Multifamily real estate investment trusts have faced another mixed quarter as demand stayed resilient, but rent growth and pricing continued to lag, according to a new analysis from RealPage. The combination kept pressure on operating performance, with half of the six largest apartment REITs lowering full-year 2025 funds-from-operations guidance amid persistent supply challenges and shifting demand patterns, while three raised guidance on the back of solid third-quarter results.
RealPage noted that demand held up across many coastal markets, bolstered in part by the artificial intelligence boom, which is fueling job creation in the technology sector. However, with some tech companies expecting AI to take on more development work in the future, that source of momentum may prove limited. In contrast, several Sun Belt markets posted occupancy gains as the pace of new construction slowed, easing the supply glut that had strained fundamentals earlier in the year.

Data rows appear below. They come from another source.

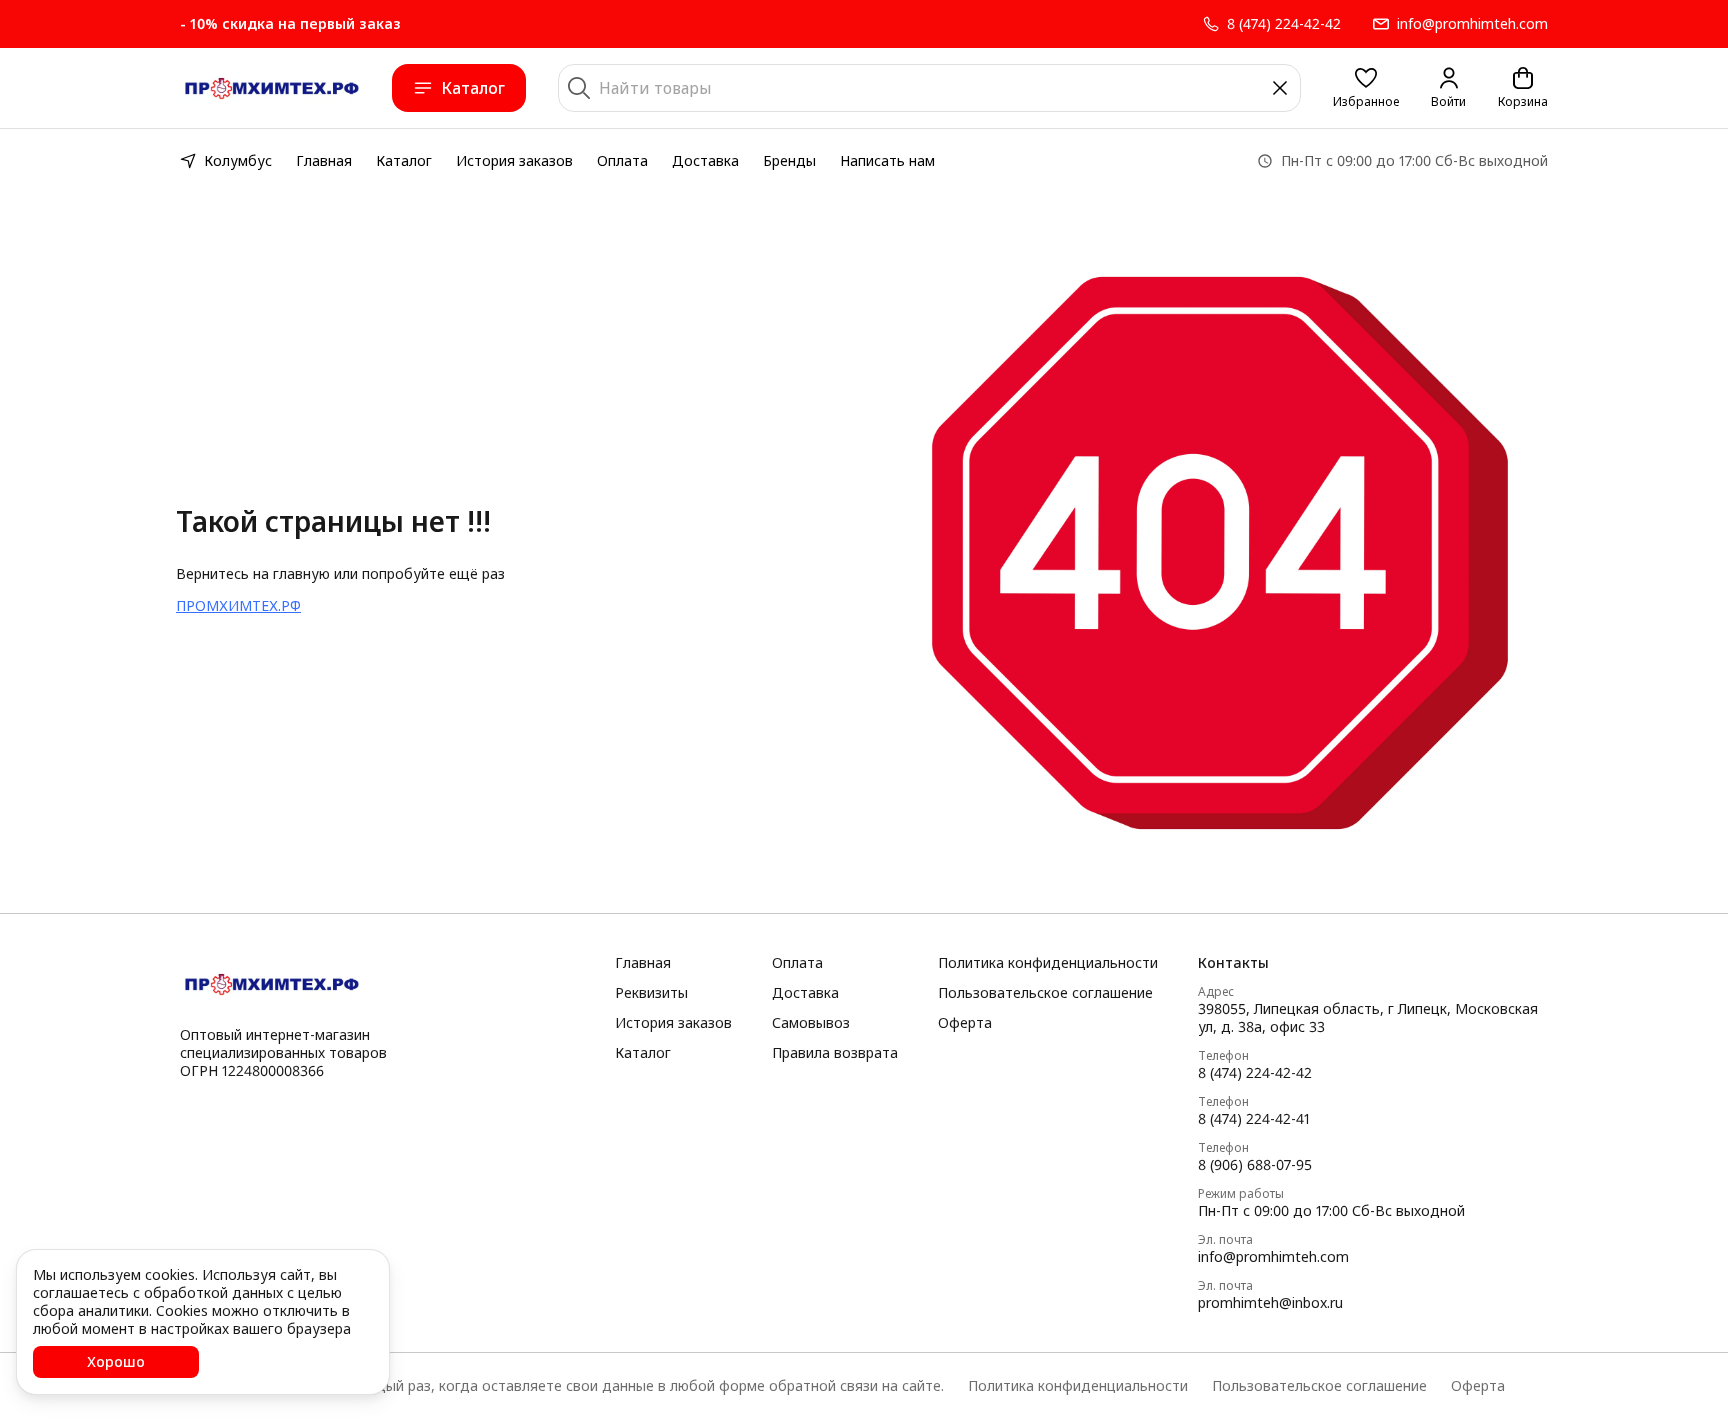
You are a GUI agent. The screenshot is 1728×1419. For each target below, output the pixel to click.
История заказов (514, 160)
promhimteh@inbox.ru (1270, 1303)
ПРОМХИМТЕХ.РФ (238, 605)
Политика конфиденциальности (1048, 963)
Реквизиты (651, 993)
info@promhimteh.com (1273, 1257)
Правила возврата (835, 1053)
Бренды (789, 160)
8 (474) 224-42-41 (1254, 1119)
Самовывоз (811, 1023)
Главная (324, 160)
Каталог (473, 88)
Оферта (965, 1023)
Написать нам (887, 160)
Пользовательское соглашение (1045, 993)
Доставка (705, 160)
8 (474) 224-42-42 (1255, 1073)
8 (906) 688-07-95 (1255, 1165)
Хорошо (116, 1361)
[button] (1366, 88)
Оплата (622, 160)
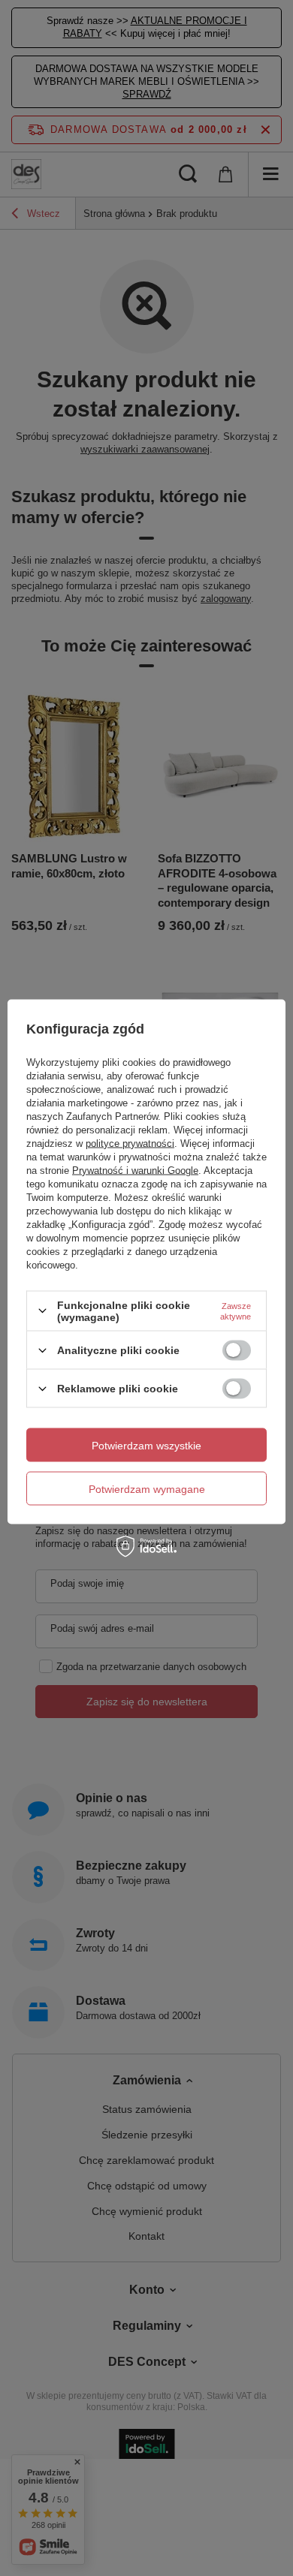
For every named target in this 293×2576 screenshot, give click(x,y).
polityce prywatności (130, 1142)
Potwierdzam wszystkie (146, 1445)
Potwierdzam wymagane (147, 1488)
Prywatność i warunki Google (135, 1169)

Many REIT operators saw leasing activity peak earlier than usual this year.
“On the new customer acquisition side, we began to see weakness in traffic during the back half of September,” Equity Residential CEO Mark Parrell said during the company’s Oct. 29 earnings call.
“The best way to think about this is for us to say that our normal pattern of a seasonal decline in traffic began one month earlier than usual. In fact, everything this year feels like it was pulled forward.”
RealPage described the third quarter as an “overall slowdown in demand relative to recent quarters,” with notable regional variations. Northern California delivered a strong performance and Seattle maintained steady software-driven demand. East Coast gateway markets benefited from corporate return-to-office efforts, while Washington, D.C., lagged under pressure from the federal government’s job reductions and the recent shutdown. Southern California and the Mid-Atlantic also experienced softer results.
Pricing remained the biggest hurdle. REITs broadly reported weaker rent growth and a slowdown in new lease rates, particularly in supply-heavy Sun Belt metros such as Austin, Dallas, Nashville and Phoenix. The heightened competition among new properties continued to weigh on rent trajectories, even as some markets made headway in absorption.
With revenue growth under strain, REITs shifted their focus toward controlling expenses. Rising costs for maintenance, insurance, utilities and taxes continued to challenge efforts to protect margins through the end of the third quarter.